TASK OBJECTIVE: Pictures stay out, but every line of the data is copied exactly.

THE DATA:
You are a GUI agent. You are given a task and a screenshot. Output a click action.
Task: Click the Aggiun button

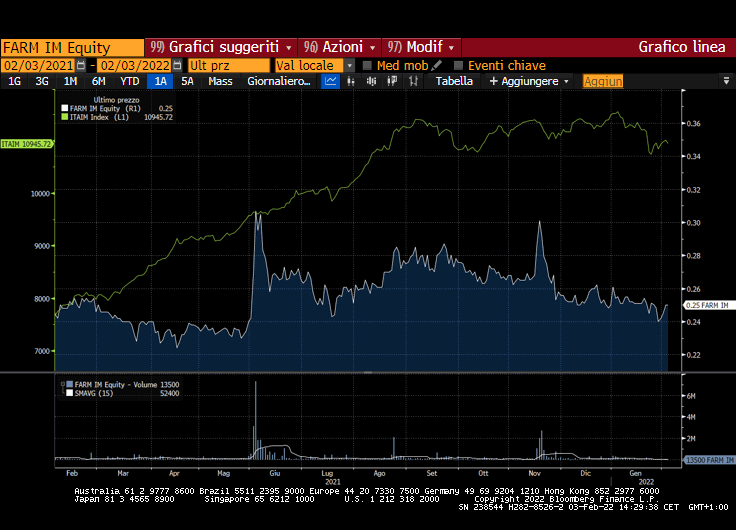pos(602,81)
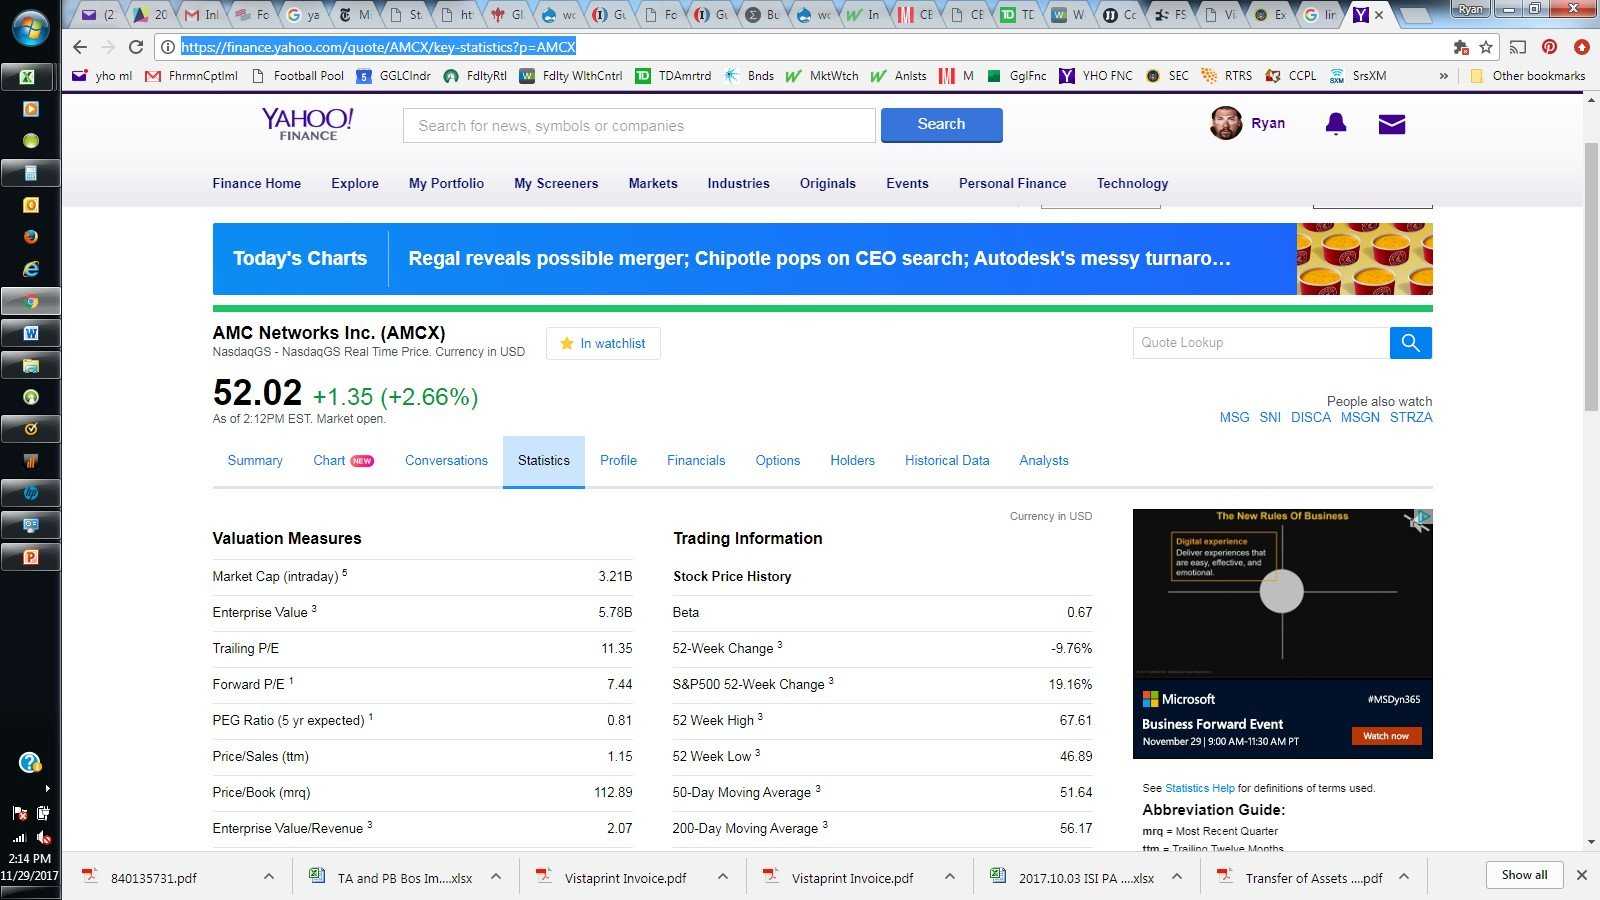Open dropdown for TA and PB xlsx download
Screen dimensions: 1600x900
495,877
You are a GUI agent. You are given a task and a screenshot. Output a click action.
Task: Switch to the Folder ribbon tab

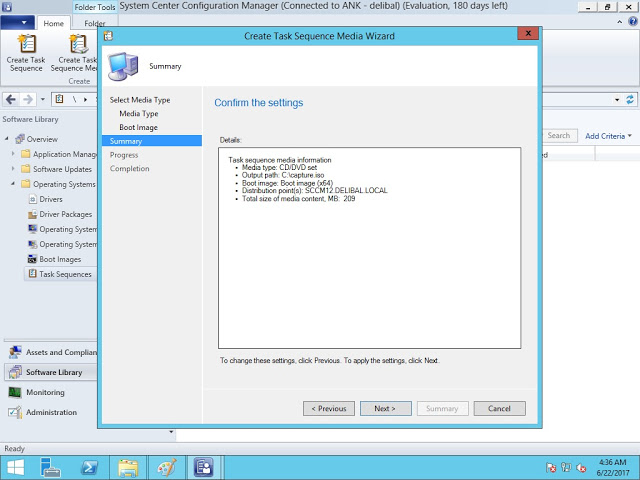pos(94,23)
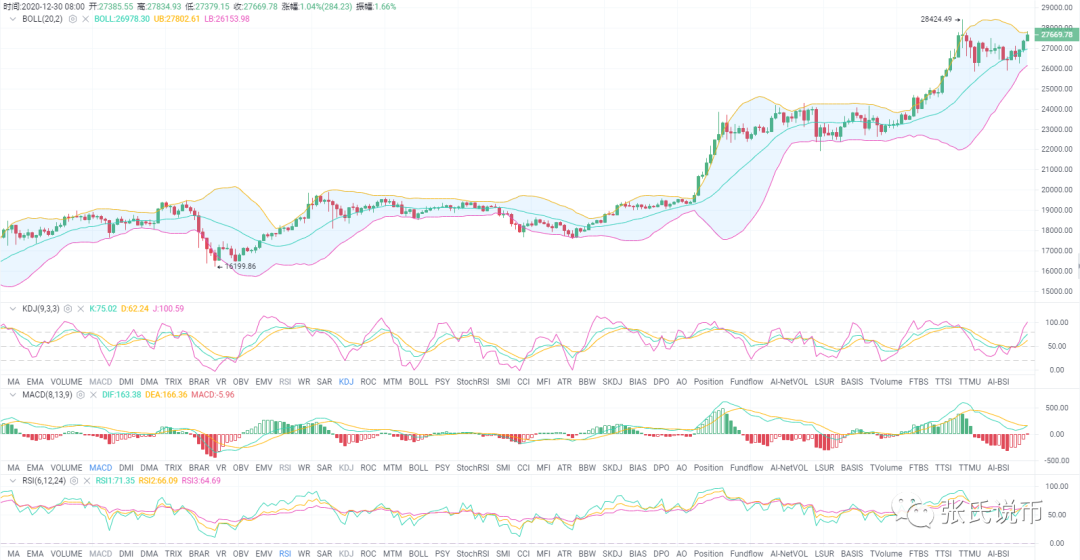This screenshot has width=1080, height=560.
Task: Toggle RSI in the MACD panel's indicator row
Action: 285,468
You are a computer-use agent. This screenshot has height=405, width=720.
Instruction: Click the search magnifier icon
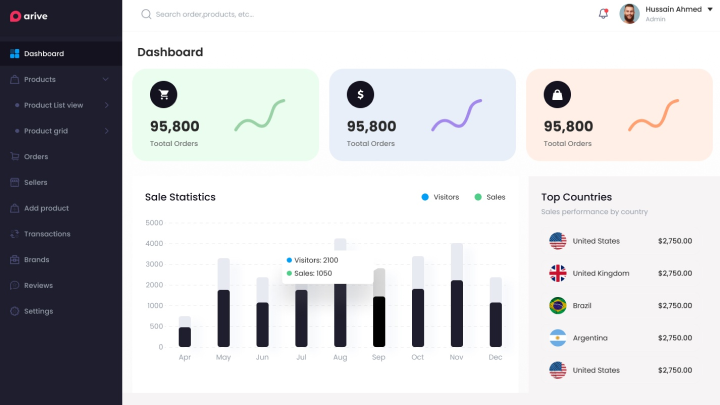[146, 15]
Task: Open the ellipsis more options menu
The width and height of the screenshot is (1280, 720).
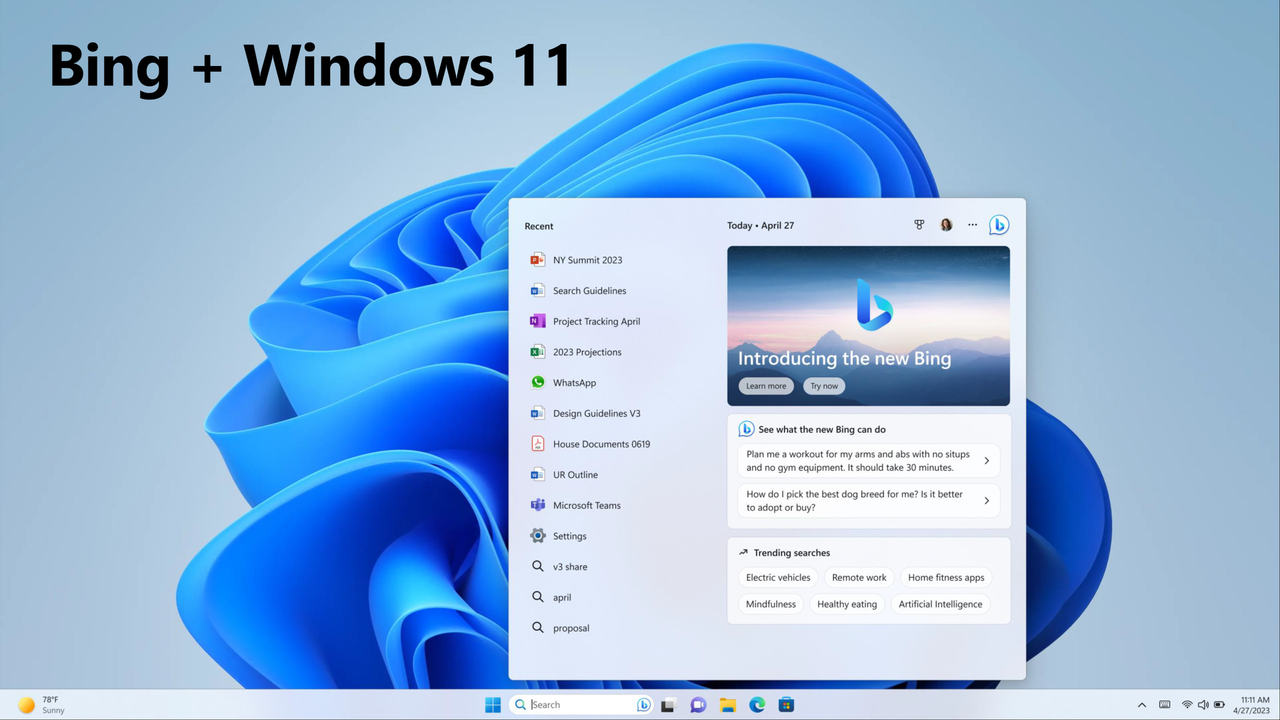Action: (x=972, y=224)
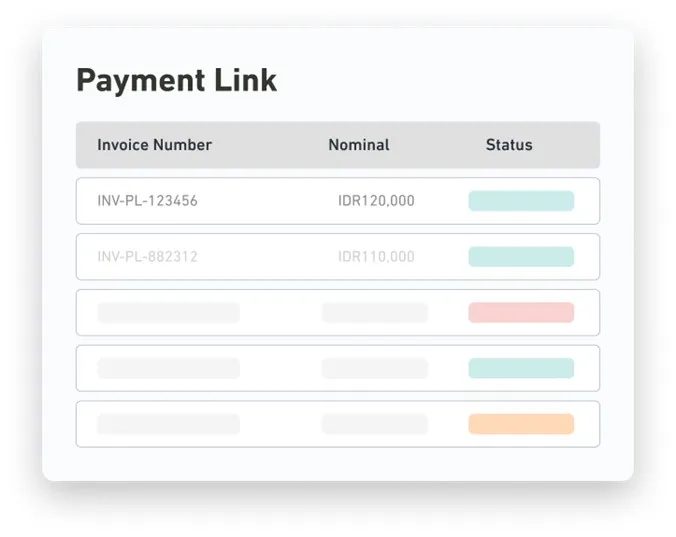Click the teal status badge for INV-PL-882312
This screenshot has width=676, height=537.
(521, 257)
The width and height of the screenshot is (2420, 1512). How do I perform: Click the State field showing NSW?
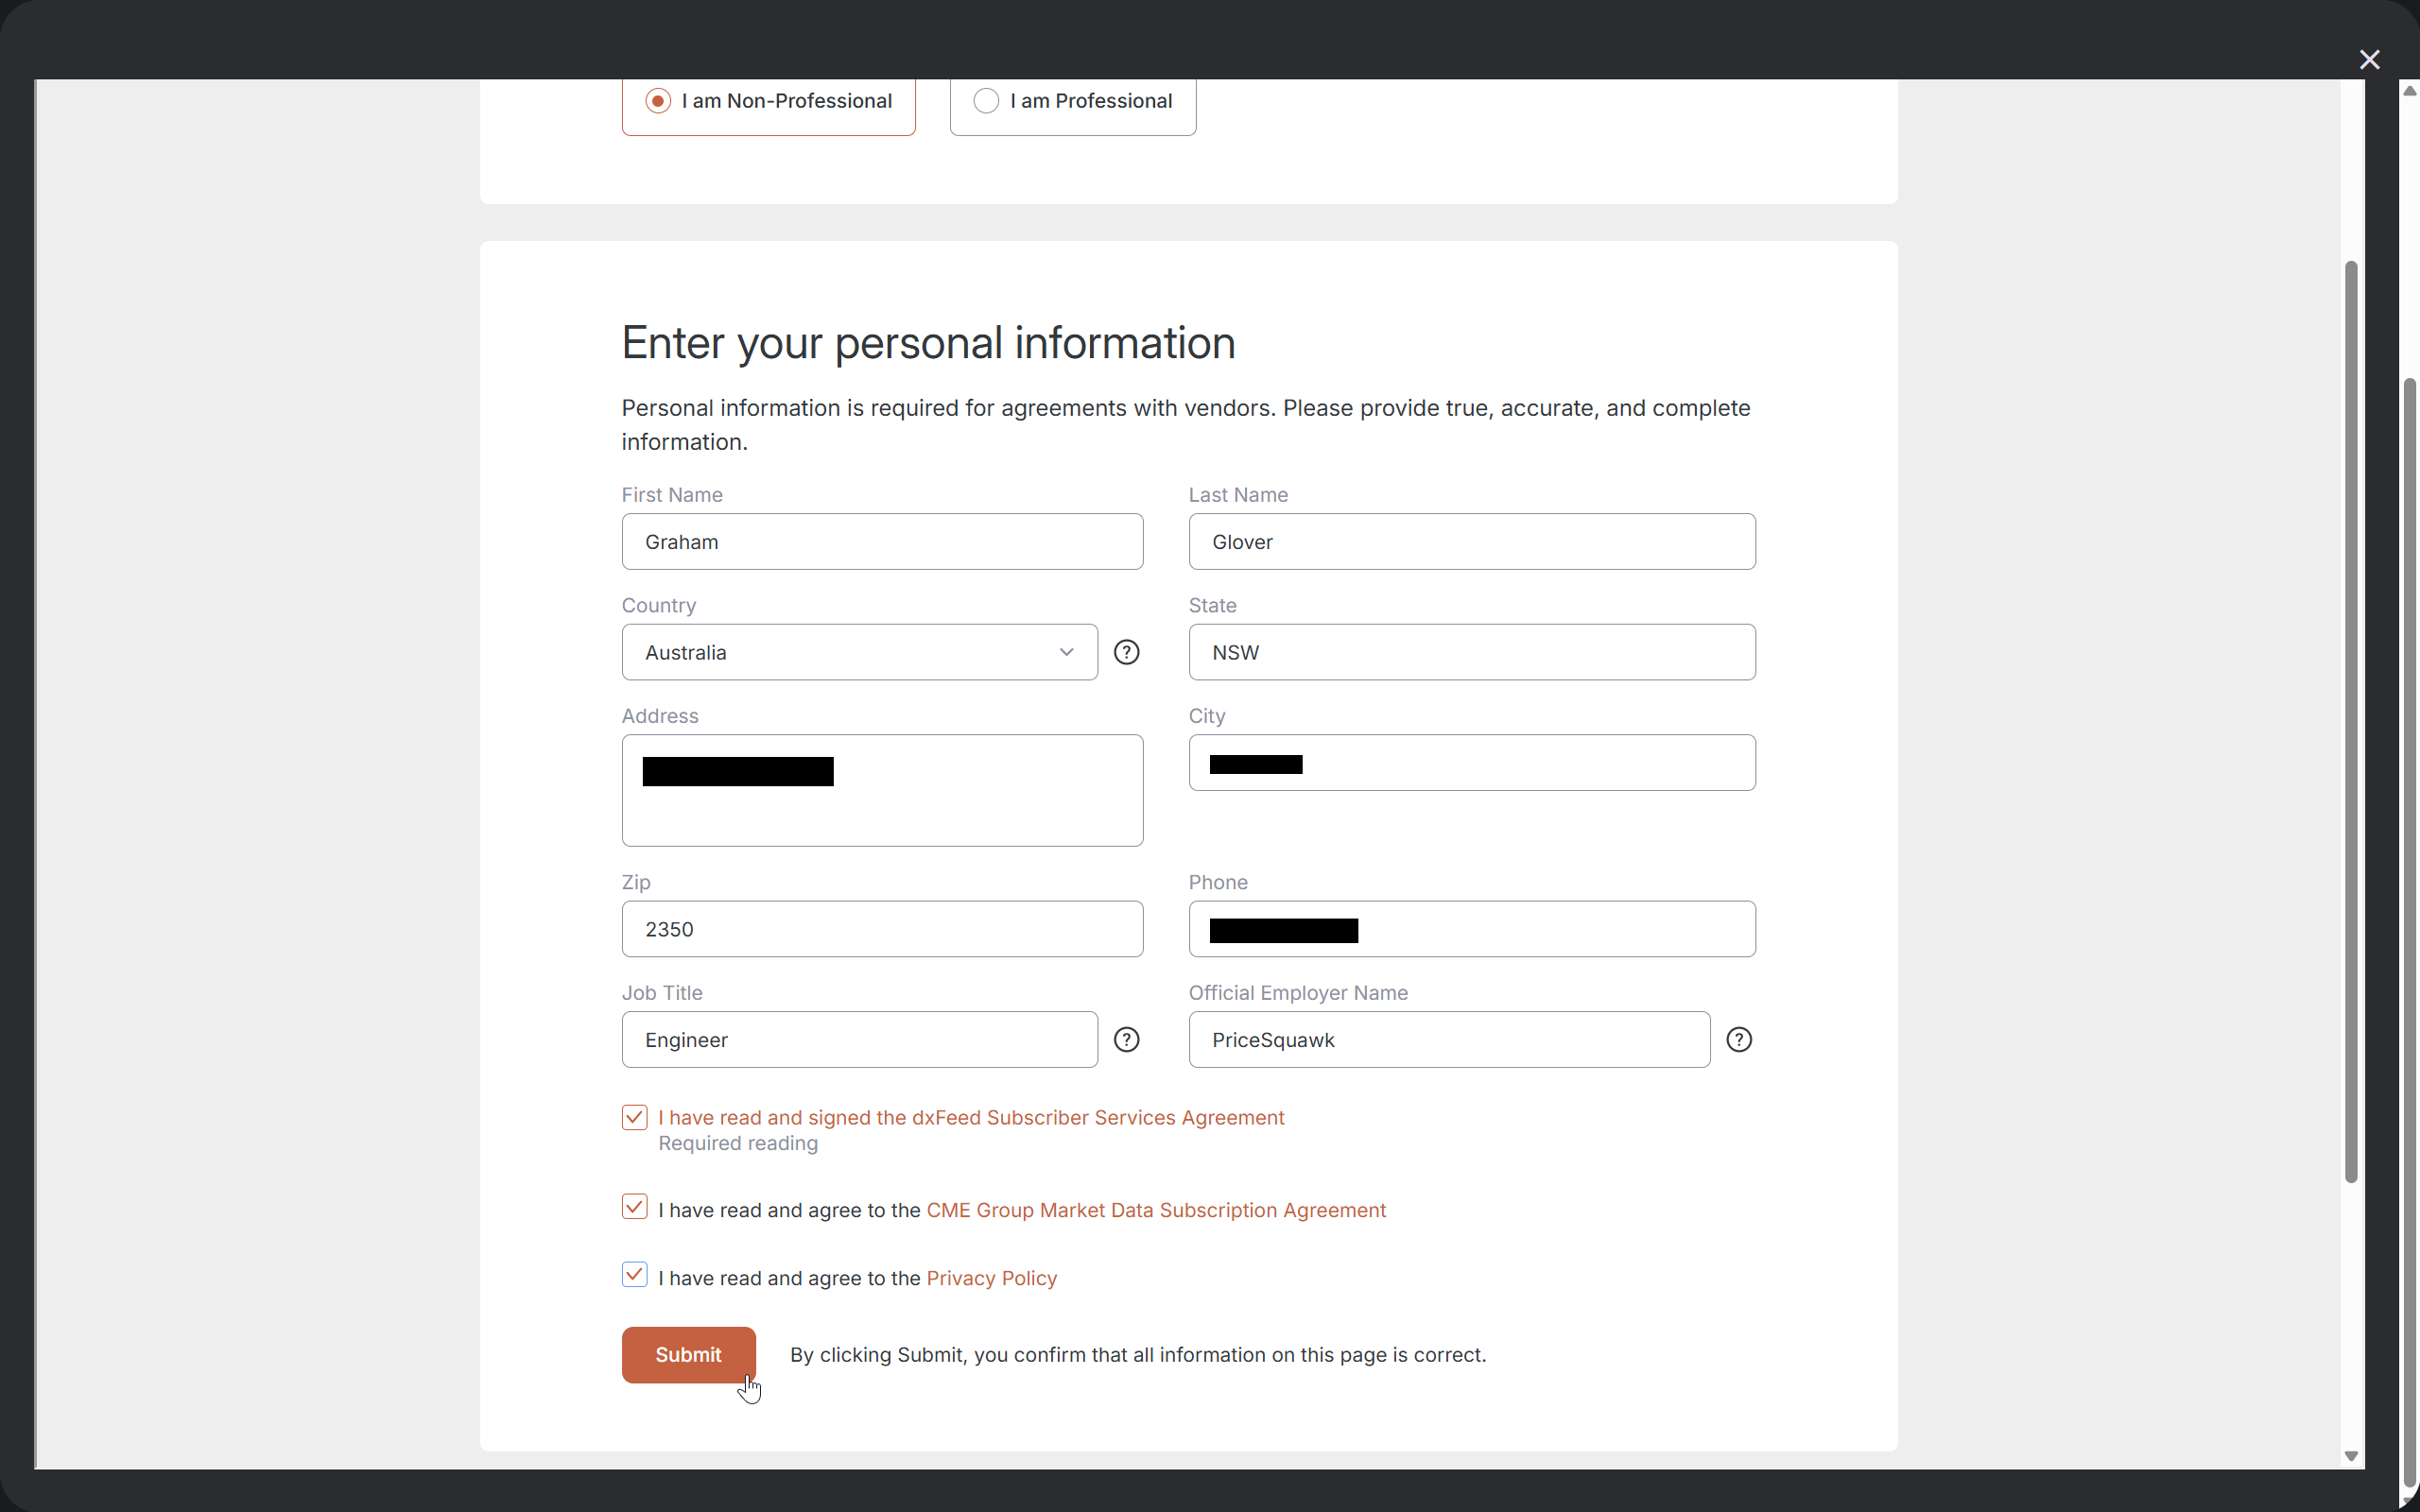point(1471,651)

REPLY TO THE TASK:
You are a GUI agent. You are given a task and a screenshot. Output a click action.
Task: Click the Aggiun button

pos(602,81)
Open dropdown for TA and PB xlsx download
Screen dimensions: 1600x900
495,877
You are a GUI agent. You are given a task and a screenshot. Output a click action.
Task: Switch to the Folder ribbon tab

pos(94,23)
This screenshot has width=1080, height=560.
Task: Toggle RSI in the MACD panel's indicator row
Action: 285,468
You are a computer-use agent. This screenshot has height=405, width=720.
Instruction: Click the search magnifier icon
[146, 15]
Task: Open the ellipsis more options menu
The width and height of the screenshot is (1280, 720).
Action: (x=972, y=224)
Click the teal status badge for INV-PL-882312
This screenshot has width=676, height=537.
(521, 257)
The width and height of the screenshot is (2420, 1512). How do I perform: Click the State field showing NSW?
point(1471,651)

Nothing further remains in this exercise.